We have come a long way from the original stand-up start, indeed this didn't exist as a concept until we sat on our arses to add a couple of moves to a tired old boulder problem. The sit start is now so ubiquitous it might be better to highlight in guides which problems start 'homo erectus'. We have by no means stopped there in the evolutionary journey backwards to be as prone as a flounder under a piece of rock for fear one single, aesthetic udge might be missed.

We created the traverse as a crabby, contorted pump simply for the fun of it, or to create our own bibliography of extensions: ben, jerry, tom...  Then came the crazy-golf world of the 'eliminate' which is kind of like an apartheid for holds, where mostly big holds suffer a deletion of rights.

The modern bouldering corollary to all this arbitrary nonsense is the link-up, the bastard son of the eliminate.

The traditonal idea of the line is, apparently, subverted and twisted out of all normal, mountaineery meaning by the sudden veer left, the drop-down, by the well-met 'no jugs' caveat; or by excising all idea of a natural line as soon as it becomes apparent you might actually be climbing something. It is usually an algorithm of grades or cruxes, climbing by numbers, but equally it could be the collection of satisfying moves and exotic postures, the limit being only how far you are prepared to leave your mother sport.

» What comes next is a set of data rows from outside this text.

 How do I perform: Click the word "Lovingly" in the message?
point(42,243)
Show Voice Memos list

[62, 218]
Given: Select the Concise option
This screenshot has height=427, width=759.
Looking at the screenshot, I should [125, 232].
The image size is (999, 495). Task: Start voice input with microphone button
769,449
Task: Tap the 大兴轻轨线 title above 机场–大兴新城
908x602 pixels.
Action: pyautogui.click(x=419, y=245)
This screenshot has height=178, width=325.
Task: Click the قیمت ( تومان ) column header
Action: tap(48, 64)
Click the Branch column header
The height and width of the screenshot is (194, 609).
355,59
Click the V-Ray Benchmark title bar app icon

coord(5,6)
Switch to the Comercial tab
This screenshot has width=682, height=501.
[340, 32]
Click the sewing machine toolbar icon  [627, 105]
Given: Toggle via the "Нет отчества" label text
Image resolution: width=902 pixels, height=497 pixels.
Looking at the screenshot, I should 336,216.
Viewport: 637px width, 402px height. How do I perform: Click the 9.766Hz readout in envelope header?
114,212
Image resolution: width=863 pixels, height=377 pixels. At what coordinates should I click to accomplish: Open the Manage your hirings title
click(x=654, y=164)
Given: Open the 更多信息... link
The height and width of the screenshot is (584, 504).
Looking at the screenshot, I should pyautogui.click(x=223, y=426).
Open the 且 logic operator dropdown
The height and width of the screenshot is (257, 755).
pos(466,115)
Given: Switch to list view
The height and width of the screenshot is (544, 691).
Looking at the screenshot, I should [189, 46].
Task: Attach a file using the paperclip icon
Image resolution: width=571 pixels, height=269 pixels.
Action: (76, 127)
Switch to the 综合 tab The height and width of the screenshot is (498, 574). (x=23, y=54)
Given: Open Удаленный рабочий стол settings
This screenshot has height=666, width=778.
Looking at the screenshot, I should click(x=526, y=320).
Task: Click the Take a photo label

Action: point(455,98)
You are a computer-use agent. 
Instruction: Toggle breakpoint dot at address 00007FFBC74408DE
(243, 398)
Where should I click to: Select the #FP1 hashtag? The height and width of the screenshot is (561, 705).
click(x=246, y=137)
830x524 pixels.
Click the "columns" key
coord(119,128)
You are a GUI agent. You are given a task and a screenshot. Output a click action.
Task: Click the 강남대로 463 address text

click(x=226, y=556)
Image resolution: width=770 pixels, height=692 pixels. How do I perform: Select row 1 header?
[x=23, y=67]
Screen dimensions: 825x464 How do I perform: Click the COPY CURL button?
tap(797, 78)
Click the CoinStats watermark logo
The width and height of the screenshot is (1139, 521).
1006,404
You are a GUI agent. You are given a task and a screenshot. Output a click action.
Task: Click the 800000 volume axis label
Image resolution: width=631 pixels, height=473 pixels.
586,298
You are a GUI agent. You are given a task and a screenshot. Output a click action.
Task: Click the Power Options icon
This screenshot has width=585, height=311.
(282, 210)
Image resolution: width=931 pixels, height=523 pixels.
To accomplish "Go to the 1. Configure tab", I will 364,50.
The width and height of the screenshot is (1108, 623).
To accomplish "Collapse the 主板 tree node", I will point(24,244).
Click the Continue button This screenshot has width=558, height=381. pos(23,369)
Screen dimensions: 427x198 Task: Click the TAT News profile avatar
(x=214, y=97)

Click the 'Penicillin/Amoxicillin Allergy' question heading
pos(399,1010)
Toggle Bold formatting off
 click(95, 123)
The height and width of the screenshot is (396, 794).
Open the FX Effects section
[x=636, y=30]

None of it matters a jot and it would only be natural to see a future of suspended-in-air slopers with no actual substrate, between which we happily one-arm like a gibbon in a fig tree, as the final evolutionary step in removing bouldering from the need for any summit. After all, we all grew up on those geodesic climbing frames, chasing each other round in circles, bat-hanging by the backs of our knees.

So why fret over the infinity of link-ups as an affront to climbing? In fact, right now I'm inspired to go and find the first 3-star downclimb into a sit start eliminate... no jugs allowed, of course.